Do you believe a short trip also has these benefits and if not, then why not? 

A short trip can be just as fun! A short trip amidst home life does interrupt routine, and children thrive on routine; however, more often than not, the chance for adventure and time as a family outweighs the challenges of routine-interruption.

Travelling longterm has allowed us to find our own rhythm and routine, even when the landscape or environment changes, we fall into a general rhythm that works for us as a family. 

How do you decide on your next destination? 

A good question! We love anywhere that takes us off the beaten track and away from the crowds, which sometimes means looking ahead to see where the tourists will be and heading the other way! 

How long do you need in each place?  

We know now that it always takes about 24 hours to find our feet in a place. We have learnt not to make decisions in that first 24 hours; especially hasty ones! So the magic number for us has turned out to be 3-4 nights in each place. This means when booking ahead that if its great and we love it, we get at least two full days to explore somewhere, and if its not somewhere we like, then we know that 3-4 days is manageable… because we made a conscious choice to go to that place!

Have you ever traveled somewhere your family didn’t enjoy? What was it about the place that wasn’t ideal? 
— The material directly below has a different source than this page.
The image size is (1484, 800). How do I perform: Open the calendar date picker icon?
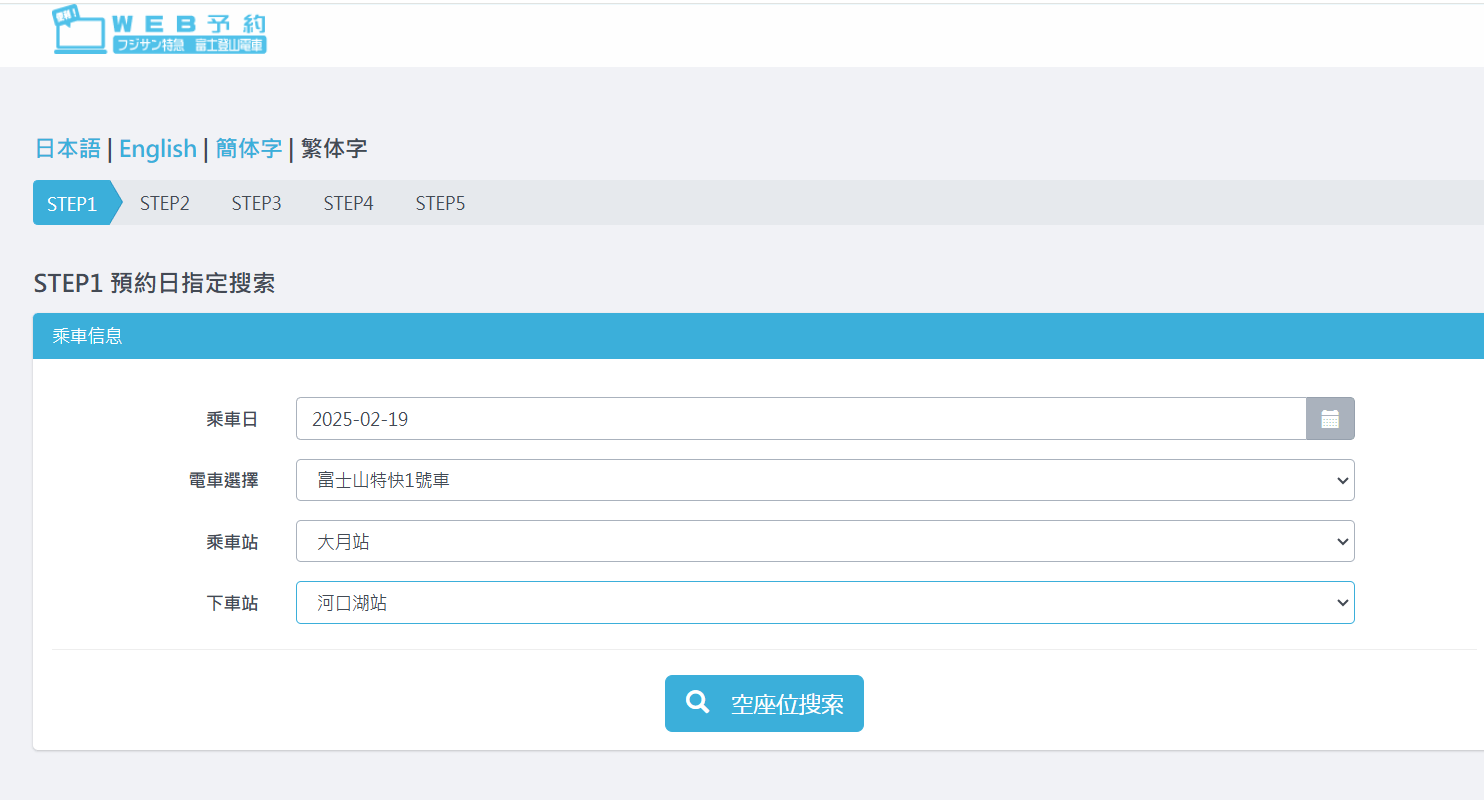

Nha Trang, Vietnam was too touristy for us. We booked an apartment through AirBnB and ended up on the 44thfloor!  There was nothing wrong with it, it just didn’t suit us. We were very thankful for the beach to swim at as aside from that felt to us like a bit of a tourist trap! 

What’s your favourite family-friendly hotel or other type of accommodation? 
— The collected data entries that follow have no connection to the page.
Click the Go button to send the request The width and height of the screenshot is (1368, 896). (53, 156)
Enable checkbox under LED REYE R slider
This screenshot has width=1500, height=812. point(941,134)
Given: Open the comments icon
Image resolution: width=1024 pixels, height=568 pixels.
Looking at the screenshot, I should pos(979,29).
Staying in a yurt recently [and a train cabin at 43℃!] had us thinking about how many different places we have stayed in since we left: AirBnB, hotels, hostels, guesthouses, homestays, and on planes and trains while travelling. It is one of the hardest parts of travel planning and you never really know what you are going to get. Sometimes the photos don’t match the rooms; and sometimes the reviews don’t actually do justice to the people that host some amazing guesthouses. We worked out we have stayed in 48 different beds since we left; roughly a different one every three days! But, regardless of the room or bed [and even our Hong Kong ‘shoebox’], the people we have met have made each place special for us, and sometimes; like when our Uzbek host family took a minivan to the airport half an hour away to farewell us to the next city, they make it hard to leave.
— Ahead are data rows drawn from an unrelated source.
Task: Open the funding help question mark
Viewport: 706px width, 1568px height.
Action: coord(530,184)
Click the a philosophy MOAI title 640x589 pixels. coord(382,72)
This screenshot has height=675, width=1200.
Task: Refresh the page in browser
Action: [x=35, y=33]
What 3 items do you never travel without? 
  • A stocked up snack bag (it doesn’t even really matter what it is stocked with, as the more we travel the more adventurous our kids tastes become; but it is not worth being in a snack-less situation, in an unfamiliar environment, with ‘hangry’ kids…!). 
  • A re-useable straw and travel cutlery. This was especially essential and used daily in Southeast and East Asia. The single-use plastic that is so readily on offer is sometimes hard to avoid, but these straws became part of our daily routine (as did a tiny teaspoon for morning coffees, impromptu breakfasts, and occasions where chopsticks were too much for tired toddler fingers…). 
  • A lavalava/sarong/sulu: we both carry one in our day packs which has so far doubled as a towel, blanket, skirt, gift-wrap, scarf, shade cover, picnic-blanket, sheet, floor mat, emergency ‘spill-kit’ and a makeshift pair of rather unstylish toddler trousers for an un-planned rush home… 
What do you recommend leaving at home that most new travellers would pack? 

That extra 10kg! It is amazing how little you actually need; even for a whole family. We definitely overpacked on t-shirts, and gave some away. We realised the adults were better with less choice, but better quality and have a few ultra-thin merino tops that make for amazing light carrying, repeated wear(!), and easy washing and drying. We contemplated bringing a towel each but in the end only brought two (very) small travel towels with us, and so far those coupled with our two sarongs has been plenty.